Could you output the entire listing without altering anything?
━━━━━━━━━━━━━━━━━━━━━━━━━━━━━━
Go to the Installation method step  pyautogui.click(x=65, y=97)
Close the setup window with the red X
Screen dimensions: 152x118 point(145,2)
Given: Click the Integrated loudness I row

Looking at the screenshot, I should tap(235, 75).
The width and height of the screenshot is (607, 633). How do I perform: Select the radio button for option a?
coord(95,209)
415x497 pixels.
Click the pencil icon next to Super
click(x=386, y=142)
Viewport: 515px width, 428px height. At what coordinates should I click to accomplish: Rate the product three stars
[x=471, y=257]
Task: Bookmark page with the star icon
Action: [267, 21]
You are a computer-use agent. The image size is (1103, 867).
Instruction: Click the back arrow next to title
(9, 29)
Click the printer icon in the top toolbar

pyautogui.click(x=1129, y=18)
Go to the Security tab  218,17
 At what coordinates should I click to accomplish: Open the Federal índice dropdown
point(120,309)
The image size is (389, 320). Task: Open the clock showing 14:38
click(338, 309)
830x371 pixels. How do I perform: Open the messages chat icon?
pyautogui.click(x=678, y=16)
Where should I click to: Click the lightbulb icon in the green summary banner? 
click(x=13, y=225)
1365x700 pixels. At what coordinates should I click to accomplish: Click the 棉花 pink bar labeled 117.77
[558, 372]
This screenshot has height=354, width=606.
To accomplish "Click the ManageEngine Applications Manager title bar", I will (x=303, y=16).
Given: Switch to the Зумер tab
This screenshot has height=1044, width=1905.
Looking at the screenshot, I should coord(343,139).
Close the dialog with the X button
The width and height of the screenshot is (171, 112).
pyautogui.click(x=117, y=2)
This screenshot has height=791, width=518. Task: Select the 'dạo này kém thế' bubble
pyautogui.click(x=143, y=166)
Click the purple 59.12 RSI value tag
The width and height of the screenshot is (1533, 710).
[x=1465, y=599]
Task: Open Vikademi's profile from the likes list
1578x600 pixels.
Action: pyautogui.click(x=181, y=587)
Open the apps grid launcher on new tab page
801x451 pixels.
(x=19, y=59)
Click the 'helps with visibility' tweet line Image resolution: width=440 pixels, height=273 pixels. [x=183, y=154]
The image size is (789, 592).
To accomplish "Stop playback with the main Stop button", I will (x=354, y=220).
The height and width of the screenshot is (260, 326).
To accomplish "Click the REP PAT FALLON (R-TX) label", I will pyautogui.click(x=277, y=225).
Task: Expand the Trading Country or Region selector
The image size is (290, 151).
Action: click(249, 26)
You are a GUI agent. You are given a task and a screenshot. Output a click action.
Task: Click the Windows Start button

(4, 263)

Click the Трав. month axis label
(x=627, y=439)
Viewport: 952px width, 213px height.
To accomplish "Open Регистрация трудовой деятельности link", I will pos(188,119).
━━━━━━━━━━━━━━━━━━━━━━━━━━━━━━
Your solution
Go to the Installation method step  pyautogui.click(x=65, y=97)
Close the setup window with the red X
Screen dimensions: 152x118 point(145,2)
Given: Click the Integrated loudness I row

Looking at the screenshot, I should tap(235, 75).
The width and height of the screenshot is (607, 633). How do I perform: Select the radio button for option a?
coord(95,209)
415x497 pixels.
Click the pencil icon next to Super
click(x=386, y=142)
Viewport: 515px width, 428px height. At what coordinates should I click to accomplish: Rate the product three stars
[x=471, y=257]
Task: Bookmark page with the star icon
Action: [267, 21]
You are a computer-use agent. The image size is (1103, 867).
Instruction: Click the back arrow next to title
(9, 29)
Click the printer icon in the top toolbar

pyautogui.click(x=1129, y=18)
Go to the Security tab  218,17
 At what coordinates should I click to accomplish: Open the Federal índice dropdown
point(120,309)
The image size is (389, 320). Task: Open the clock showing 14:38
click(338, 309)
830x371 pixels. How do I perform: Open the messages chat icon?
pyautogui.click(x=678, y=16)
Where should I click to: Click the lightbulb icon in the green summary banner? 
click(x=13, y=225)
1365x700 pixels. At what coordinates should I click to accomplish: Click the 棉花 pink bar labeled 117.77
[558, 372]
This screenshot has height=354, width=606.
To accomplish "Click the ManageEngine Applications Manager title bar", I will (x=303, y=16).
Given: Switch to the Зумер tab
This screenshot has height=1044, width=1905.
Looking at the screenshot, I should coord(343,139).
Close the dialog with the X button
The width and height of the screenshot is (171, 112).
pyautogui.click(x=117, y=2)
This screenshot has height=791, width=518. Task: Select the 'dạo này kém thế' bubble
pyautogui.click(x=143, y=166)
Click the purple 59.12 RSI value tag
The width and height of the screenshot is (1533, 710).
[x=1465, y=599]
Task: Open Vikademi's profile from the likes list
1578x600 pixels.
Action: pyautogui.click(x=181, y=587)
Open the apps grid launcher on new tab page
801x451 pixels.
(x=19, y=59)
Click the 'helps with visibility' tweet line Image resolution: width=440 pixels, height=273 pixels. [x=183, y=154]
The image size is (789, 592).
To accomplish "Stop playback with the main Stop button", I will (x=354, y=220).
The height and width of the screenshot is (260, 326).
To accomplish "Click the REP PAT FALLON (R-TX) label", I will pyautogui.click(x=277, y=225).
Task: Expand the Trading Country or Region selector
The image size is (290, 151).
Action: click(249, 26)
You are a GUI agent. You are given a task and a screenshot. Output a click action.
Task: Click the Windows Start button

(4, 263)

Click the Трав. month axis label
(x=627, y=439)
Viewport: 952px width, 213px height.
To accomplish "Open Регистрация трудовой деятельности link", I will pos(188,119).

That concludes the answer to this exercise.